Pareto Policy Pool for Model-based Offline Reinforcement Learning

Authors: Yijun Yang, Jing Jiang, Tianyi Zhou, Jie Ma, Yuhui Shi

ICLR 2022 | Conference PDF | Archive PDF | Plain Text | LLM Run Details

Reproducibility Variable Result LLM Response
Research Type Experimental On the D4RL benchmark for offline RL, P3 substantially outperforms several recent baseline methods over multiple tasks, especially when the quality of pre-collected experiences is low. ... This section aims to answer the following questions by evaluating P3 with other offline RL methods on the datasets from the D4RL Gym benchmark (Fu et al., 2020).
Researcher Affiliation Academia 1Australian Artificial Intelligence Institute, University of Technology Sydney 2University of Washington, Seattle, 3University of Maryland, College Park 4Department of Computer Science and Engineering, Southern University of Science and Technology
Pseudocode Yes Alg. 1 Pareto policy pool (P3) for model-based offline RL; Alg. 2 A two-stage method for solving constrained bi-objective optimization; Algorithm 3 Fitted Q evaluation (FQE) for Pareto policy selection
Open Source Code Yes Code is available at https://github.com/Over Euro/P3.

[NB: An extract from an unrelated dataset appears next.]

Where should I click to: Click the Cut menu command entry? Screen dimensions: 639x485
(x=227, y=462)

Open Datasets Yes We evaluate P3 and compare it with several state-of-the-art offline RL methods on the standard D4RL Gym benchmark (Fu et al., 2020).

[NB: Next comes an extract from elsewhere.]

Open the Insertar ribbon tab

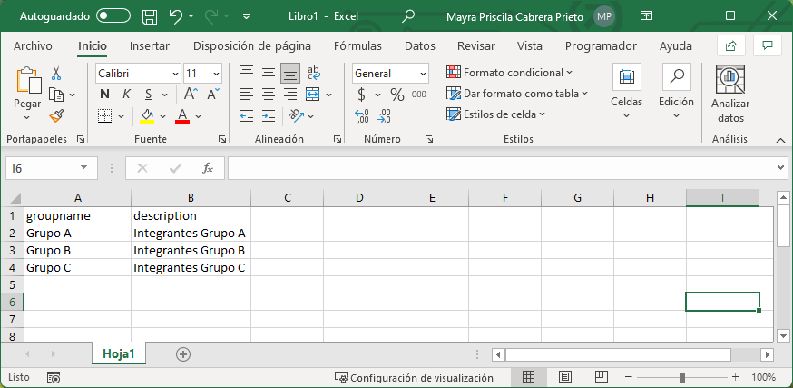click(149, 45)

Dataset Splits Yes We train an ensemble of N models and pick the best K models based on their prediction error on a hold-out set. ... D4RL Gym Datasets. D4RL is a widely-used benchmark for evaluating offline RL algorithms. It provides a variety of environments, tasks, and corresponding datasets...
Hardware Specification No The paper does not provide specific details about the hardware used for experiments, such as CPU models, GPU models, or cloud computing instances.

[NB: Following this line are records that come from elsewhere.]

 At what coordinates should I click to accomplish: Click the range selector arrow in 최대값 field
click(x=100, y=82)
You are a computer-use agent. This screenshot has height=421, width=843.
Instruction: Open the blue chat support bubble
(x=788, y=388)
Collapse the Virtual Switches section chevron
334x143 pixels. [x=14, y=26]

Software Dependencies No The paper mentions software components like 'MLP', 'Adam', and 'Open AI s ES' but does not specify their version numbers or other library dependencies with versions needed for reproduction.
Experiment Setup Yes Table 3: Hyperparameters of environment model for D4RL Gym experiments. (e.g., Number of models/elites 7/5, Learning rate 10-4). Table 4: Hyperparameters of P3 for D4RL Gym experiments. (e.g., Policy network MLP(32, 32), Horizon length H 1000, Number of reference vectors n 5).